Branston Gravel Pits, 12:30 - 14:30

But it did give me an opportunity to have a look round Branston Gravel Pits. The single Avocet still in residence:

Also 1 Ruff, 2 Curlew, 7 Snipe, 3 Redshank, 6 Oystercatcher, 13 Shelduck.

The bench was assembled with faultless precision, then sat down to watch the Grand National. Incidentally I had second and third in the sweep at work, so that's £30 to collect!

Sunday 5th April, Uttoxeter Quarry, 9:00 - 10:30

One freshly arrived Blackcap, 17 Goosander, 2 Green Sandpipers, 2 Shelduck, 2 Oystercatcher, a few Sand Martins and this rather lovely Yellowhammer.

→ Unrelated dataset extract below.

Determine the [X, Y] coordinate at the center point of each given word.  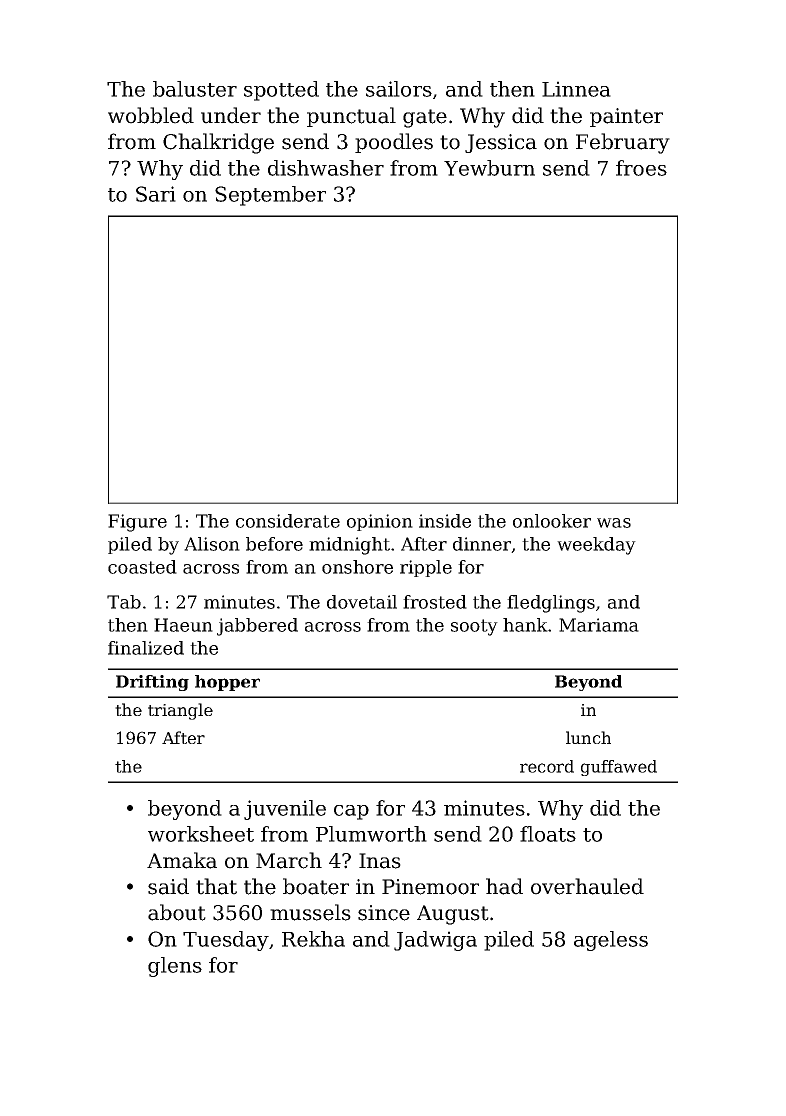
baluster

At this point reader, you may be wondering "what's the blog title all about?". Well, I'll tell you. I haven't put much non-birding nonsense on for a while. So, after listening to Mark Radcliffe and Stuart Maconie the other night, may I present Tom Jones dances like hell! I don't know about you, but I think that particular song sounds like the theme tune to Batman. Proper Batman that is, with Adam West as the caped crusader!

Wednesday, 1 April 2009

April Foolery

I know it's been and gone, and April Fools Day only lasts until 12 noon. But here's a couple of ornithological tales I've seen today. First,
the reverse-calling Cuckoo, and Shetland Mega's being removed from the British List!

Both stories are as credible as a Crocodile at Sandwell Valley and a Belted Kingfisher at Shugborough. What? You mean that it really was there? Doh.